Une fois la terre prélevée et étudiée, elle peut être utilisée de plusieurs manières en fonction de sa composition en Ile-de-France. Christophe Maillet, de la SGP, est chargé de la valorisation de la terre, qui peut prendre deux formes. La première est la valorisation en volume, qui consiste à utiliser les sols de l’agglomération parisienne pour combler des carrières, construire des talus, aménager des jardins, etc. La seconde est la valorisation matière, qui consiste à transformer la terre en matériaux écologiques tels que les briques d’argile crue ou l’extraction de sable pour le ciment. Néanmoins, les millions de tonnes de déchets provenant chaque année du secteur de la construction doivent être déplacées d’un endroit à l’autre, ce qui est un processus difficile.
Des transports repensés
Alors que le transport des déchets du bâtiment se faisait autrefois presque exclusivement par camion, le secteur de la construction utilise aujourd’hui des méthodes différentes, plus respectueuses de l’environnement. Lafarge a mis en place une plateforme de traitement et de valorisation des gravats à Saint-Vigor-d’Ymonville, en Seine-Maritime. Les débris y sont transportés par voie fluviale, ce qui permet de réduire considérablement les émissions de gaz à effet de serre (GES). “Le Havre est une ville importante sur l’axe de la Seine, idéalement située pour le transport fluvial depuis la capitale”, a déclaré Bénédicte de Bonnechose, administratrice de Lafarge France.

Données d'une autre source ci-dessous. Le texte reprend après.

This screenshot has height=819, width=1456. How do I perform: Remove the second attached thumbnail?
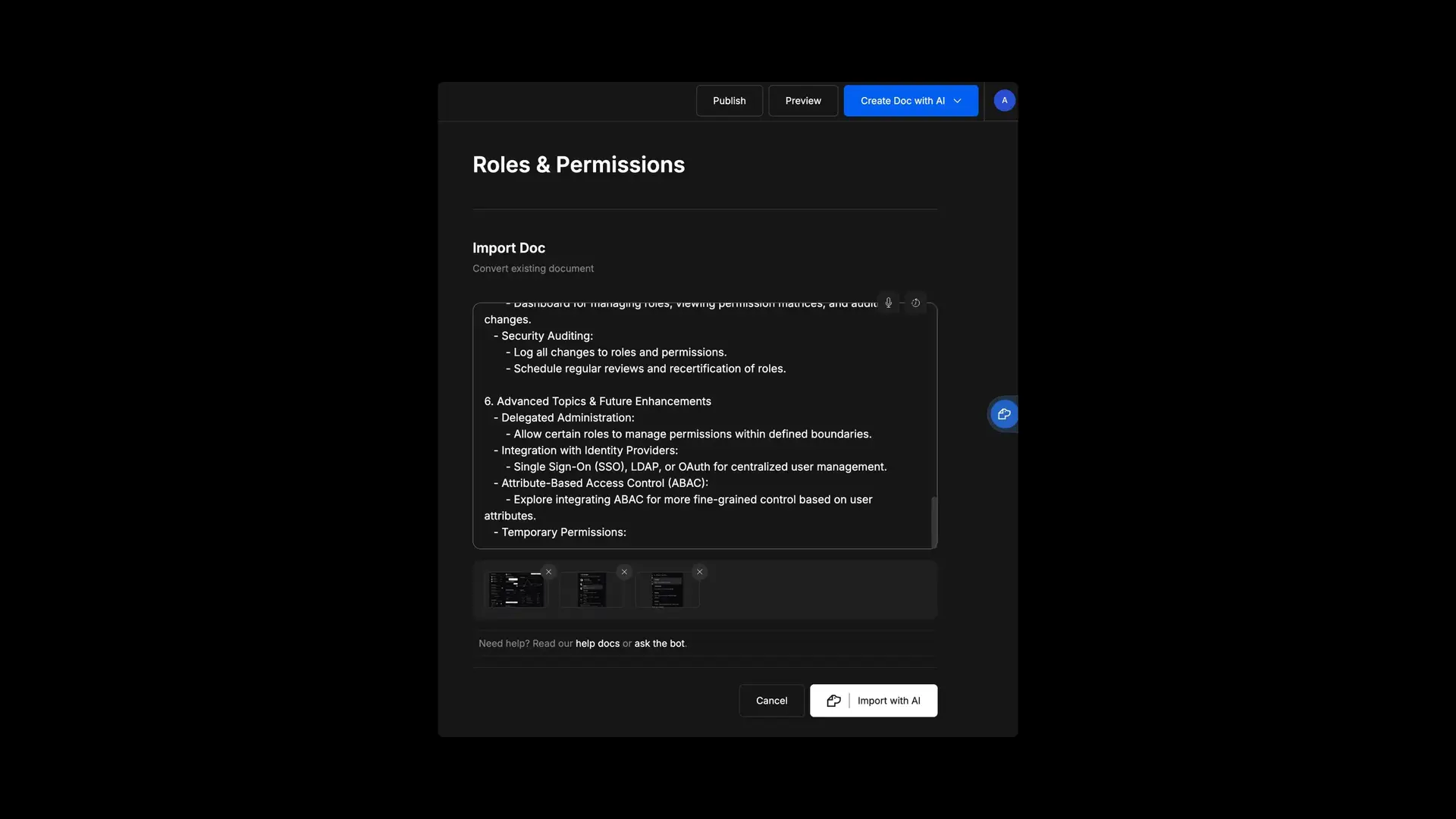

Le secteur de la construction utilise souvent des convoyeurs, seuls ou en combinaison avec le transport fluvial. Par exemple, Guintoli a utilisé les deux modes de transport simultanément sur un projet de déconstruction à Clichy. Cette technologie a été utilisée sur d’autres grands chantiers, comme le Grand Paris Express de Razel-Bec, le creusement du tunnel Lyon-Turin de Spie Batignolles, la rénovation de la RCEA d’Eiffage, où les convoyeurs ont permis d’économiser jusqu’à 160 000 trajets de camions.
Les entreprises de démolition sont de plus en plus conscientes de l’importance de réduire les émissions de gaz à effet de serre et le transport des déchets en traitant un maximum d’entre eux sur place. Pour que cela devienne une réalité, elles s’associent à des associations locales et à des acteurs de l’économie sociale et solidaire, tels que RéaVie et Backacia, afin de promouvoir le réemploi des matériaux dans les circuits courts locaux. Cela permet non seulement de préserver l’environnement, mais aussi d’offrir des opportunités d’insertion professionnelle et de formation aux jeunes dans ce processus. Cela montre à quel point le recyclage des déchets peut être bénéfique pour toutes les parties concernées.